Un fiore per pacificare la memoria

Il libro del giornalista e scrittore Angelo Picariello “Un’azalea in via Fani”, edito dalla San Paolo, è il frutto di una ricerca promossa dall’Istituto di Studi Politici San Pio V, che va dalle origini della lotta armata, a scavare fra le comuni radici, nel complesso fenomeno della contestazione, fra fenomeni eversivi e movimenti cattolici, nati proprio per offrire una alternativa praticabile alla deriva violenta che stava prendendo il sopravvento. “Nel racconto di decine di esperienze di recupero, nello spirito costituzionale voluto da Aldo Moro, viene descritto il ruolo decisivo svolto da uomini della Chiesa e delle istituzioni che per primi hanno guardato a queste persone, in carcere, come uomini, spiazzando così la loro foga ideologica, all’origine delle loro azioni più violente- sottolinea Askanews-. Ma a mezzo secolo dall’esplosione di Piazza Fontana, che voleva far precipitare il Paese nello scontro e portare, attraverso la strategia della tensione, a una svolta autoritaria, ecco affermarsi, alla fine di un percorso lungo e drammatico, un vasto movimento di riconciliazione fra vittime, ex protagonisti della lotta armata e uomini delle istituzioni“.
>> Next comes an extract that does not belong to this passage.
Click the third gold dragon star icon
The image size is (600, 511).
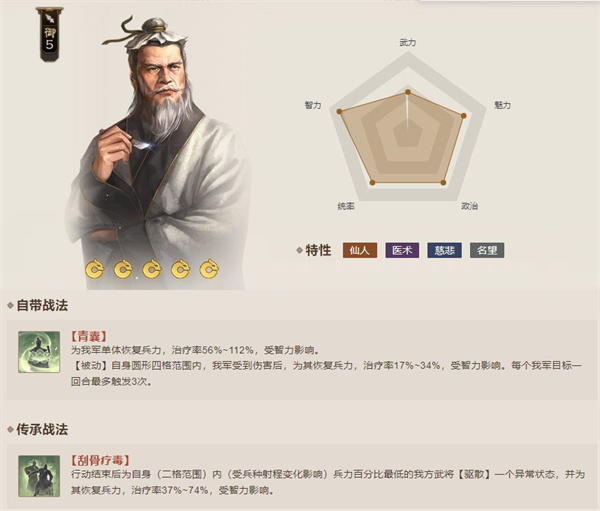152,269
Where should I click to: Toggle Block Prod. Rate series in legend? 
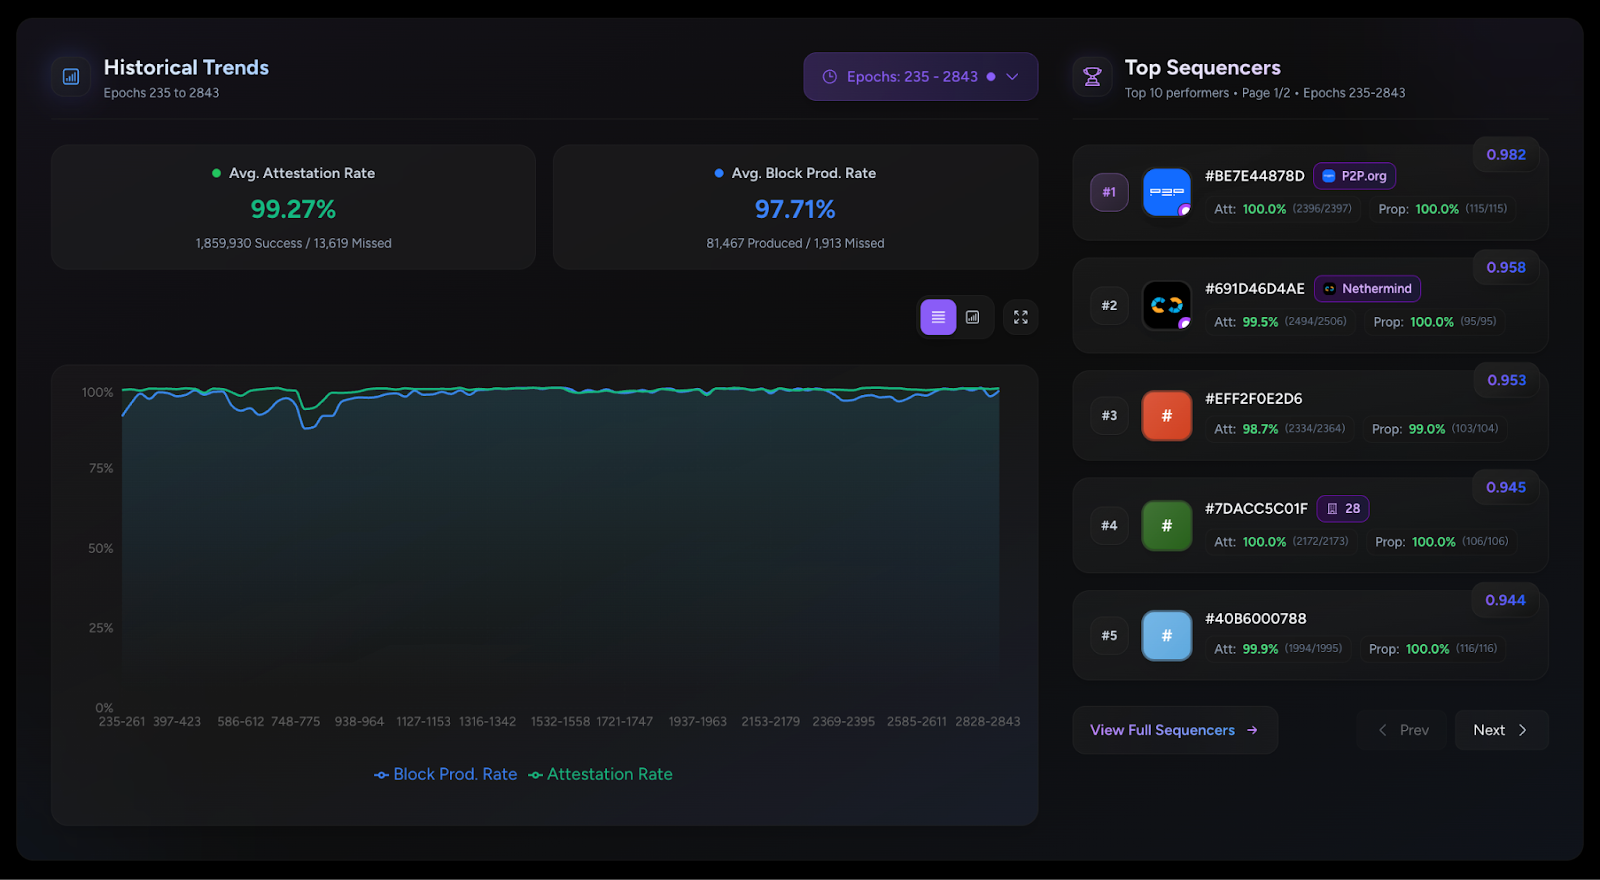click(446, 774)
La visita segreta a via Fani

Numerose e cariche di significato le testimonianze cntenute nel volume fra cui quella dell’ex capo dell’Ucigos, ed ex sottosegretario all’Interno, Carlo De Stefano (che ha collaborato alla ricerca), che lavorò giovanissimo al fianco del commissario Luigi Calabresi; quella di Lucio Brunelli, ex direttore di Tv2000, allievo di Moro e vittima, da studente, di una brutale aggressione, nel 1975, da parte dei neofascisti durante le elezioni universitarie; e l’ex deputato Nicodemo Oliverio, allievo dello statista democristiano all'Università La Sapienza di Roma. Agnese Moro, figlia del presidente della Dc assassinato dalle Brigate Rosse è protagonista di un percorso di riconciliazione che dà anche il titolo al libro, ispirato a una visita segreta dell’autore, in via Fani, in compagnia dell’ex Br Franco Bonisoli, che volle deporre una piantina di azalea, nel 2013, davanti alla lapide che ritrae le foto degli agenti della scorta uccisi nell’agguato. 

Le due Chiese

Nel 1978 Giorgio Bocca parlava delle radici catto-comuniste del terrorismo addossandone la colpa alle “due Chiese”, come le chiamava lui, quella cattolica e quella comunista , che educando al massimalismo avrebbero creato le premesse per la lotta armata. L’autore ha raccolto questa provocazione e ha svolto una lunga e accurata indagine per raccontare la complessità di quegli anni, che videro nascere in parallelo associazioni e movimenti cattolici e organizzazioni eversive, attraverso scenari inediti ai quali la cronaca e la storiografia non hanno prestato, a oggi, la dovuta attenzione. Il libro è diviso in capitoli che vivono ognuno di vita propria: la vicenda di piazza Fontana – che accelera la deriva violenta di una generazione – e la morte del commissario Calabresi, l’azione di Prima Linea, la storia completa delle Brigate Rosse (con il racconto di Franco Bonisoli e Alberto Franceschini) e le dinamiche proprie del terrorismo di destra. Contiene il racconto delle antiche radici comuni fra movimenti cattolici e futuri brigatisti a Milano, al quartiere romano di Centocelle, a Reggio Emilia, e la scoperta della fede per molti di loro, una volta usciti dal carcere, o all’impegno nel volontariato.

Antidoto alla violenza

Guardando al caso Moro, in parallelo ai sequestri Dozier e Cirillo, restano aperti tutti gli interrogativi sulle circostanze che ne impedirono la liberazione. Il filo conduttore viene fornito proprio dall’insegnamento di Aldo Moro e ci dice che la sconfitta della lotta armata (e l’antidoto perché non riaccada) è nella corretta attuazione dei valori della Costituzione più che nelle leggi speciali, nel perdono delle vittime più che nel desiderio di vendetta, nella carità “spiazzante” più che nella repressione, nella ricerca della verità che porti a una memoria condivisa più che in nuove contrapposizioni ideologiche.